WORK ORDER
Type out the full set of entries again, unchanged.
BEGIN
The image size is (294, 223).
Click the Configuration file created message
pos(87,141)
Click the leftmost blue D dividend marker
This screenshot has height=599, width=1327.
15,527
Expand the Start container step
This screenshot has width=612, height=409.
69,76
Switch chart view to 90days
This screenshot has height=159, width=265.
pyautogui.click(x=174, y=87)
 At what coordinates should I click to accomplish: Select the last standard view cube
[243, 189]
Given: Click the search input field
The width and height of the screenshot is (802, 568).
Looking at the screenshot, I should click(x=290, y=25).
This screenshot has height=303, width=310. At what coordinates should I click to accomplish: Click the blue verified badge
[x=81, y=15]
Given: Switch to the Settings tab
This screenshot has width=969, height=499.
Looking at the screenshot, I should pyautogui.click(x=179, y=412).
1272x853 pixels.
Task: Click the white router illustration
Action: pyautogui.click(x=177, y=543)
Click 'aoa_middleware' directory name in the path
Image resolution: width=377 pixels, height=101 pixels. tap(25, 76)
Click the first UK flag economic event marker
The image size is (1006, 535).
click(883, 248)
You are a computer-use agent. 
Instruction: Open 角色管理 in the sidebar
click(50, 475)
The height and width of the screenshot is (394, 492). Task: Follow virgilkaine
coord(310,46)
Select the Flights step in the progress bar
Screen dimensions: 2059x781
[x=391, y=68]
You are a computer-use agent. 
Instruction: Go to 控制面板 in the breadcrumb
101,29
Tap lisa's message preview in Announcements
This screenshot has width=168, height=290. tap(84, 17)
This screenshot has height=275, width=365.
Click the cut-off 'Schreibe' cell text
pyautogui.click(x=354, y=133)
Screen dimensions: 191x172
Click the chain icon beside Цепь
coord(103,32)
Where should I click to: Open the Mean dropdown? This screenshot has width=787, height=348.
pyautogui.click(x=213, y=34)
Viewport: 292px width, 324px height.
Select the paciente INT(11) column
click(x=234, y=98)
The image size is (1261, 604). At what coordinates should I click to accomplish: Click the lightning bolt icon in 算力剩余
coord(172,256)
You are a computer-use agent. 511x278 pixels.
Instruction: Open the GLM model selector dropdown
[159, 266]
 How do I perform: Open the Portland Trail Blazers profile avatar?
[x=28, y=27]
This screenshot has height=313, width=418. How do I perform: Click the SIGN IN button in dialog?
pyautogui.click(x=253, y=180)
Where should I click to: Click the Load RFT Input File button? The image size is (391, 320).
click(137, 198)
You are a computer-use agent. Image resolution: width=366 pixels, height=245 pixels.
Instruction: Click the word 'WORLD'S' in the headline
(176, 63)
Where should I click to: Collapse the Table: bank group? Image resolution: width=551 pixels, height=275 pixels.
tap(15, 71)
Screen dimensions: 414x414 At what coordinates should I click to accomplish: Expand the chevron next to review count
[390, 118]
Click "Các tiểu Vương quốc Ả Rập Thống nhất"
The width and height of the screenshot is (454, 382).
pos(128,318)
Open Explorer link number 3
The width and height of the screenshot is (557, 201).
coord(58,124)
END
RESPONSE TO THE TASK
The image size is (294, 223).
Click the Configuration file created message
pos(87,141)
Click the leftmost blue D dividend marker
This screenshot has height=599, width=1327.
15,527
Expand the Start container step
This screenshot has width=612, height=409.
69,76
Switch chart view to 90days
This screenshot has height=159, width=265.
pyautogui.click(x=174, y=87)
 At what coordinates should I click to accomplish: Select the last standard view cube
[243, 189]
Given: Click the search input field
The width and height of the screenshot is (802, 568).
Looking at the screenshot, I should click(x=290, y=25).
This screenshot has height=303, width=310. At what coordinates should I click to accomplish: Click the blue verified badge
[x=81, y=15]
Given: Switch to the Settings tab
This screenshot has width=969, height=499.
Looking at the screenshot, I should pyautogui.click(x=179, y=412).
1272x853 pixels.
Task: Click the white router illustration
Action: pyautogui.click(x=177, y=543)
Click 'aoa_middleware' directory name in the path
Image resolution: width=377 pixels, height=101 pixels. tap(25, 76)
Click the first UK flag economic event marker
The image size is (1006, 535).
click(883, 248)
You are a computer-use agent. 
Instruction: Open 角色管理 in the sidebar
click(50, 475)
The height and width of the screenshot is (394, 492). Task: Follow virgilkaine
coord(310,46)
Select the Flights step in the progress bar
Screen dimensions: 2059x781
[x=391, y=68]
You are a computer-use agent. 
Instruction: Go to 控制面板 in the breadcrumb
101,29
Tap lisa's message preview in Announcements
This screenshot has width=168, height=290. tap(84, 17)
This screenshot has height=275, width=365.
Click the cut-off 'Schreibe' cell text
pyautogui.click(x=354, y=133)
Screen dimensions: 191x172
Click the chain icon beside Цепь
coord(103,32)
Where should I click to: Open the Mean dropdown? This screenshot has width=787, height=348.
pyautogui.click(x=213, y=34)
Viewport: 292px width, 324px height.
Select the paciente INT(11) column
click(x=234, y=98)
The image size is (1261, 604). At what coordinates should I click to accomplish: Click the lightning bolt icon in 算力剩余
coord(172,256)
You are a computer-use agent. 511x278 pixels.
Instruction: Open the GLM model selector dropdown
[159, 266]
 How do I perform: Open the Portland Trail Blazers profile avatar?
[x=28, y=27]
This screenshot has height=313, width=418. How do I perform: Click the SIGN IN button in dialog?
pyautogui.click(x=253, y=180)
Where should I click to: Click the Load RFT Input File button? The image size is (391, 320).
click(137, 198)
You are a computer-use agent. Image resolution: width=366 pixels, height=245 pixels.
Instruction: Click the word 'WORLD'S' in the headline
(176, 63)
Where should I click to: Collapse the Table: bank group? Image resolution: width=551 pixels, height=275 pixels.
tap(15, 71)
Screen dimensions: 414x414 At what coordinates should I click to accomplish: Expand the chevron next to review count
[390, 118]
Click "Các tiểu Vương quốc Ả Rập Thống nhất"
The width and height of the screenshot is (454, 382).
pos(128,318)
Open Explorer link number 3
The width and height of the screenshot is (557, 201).
coord(58,124)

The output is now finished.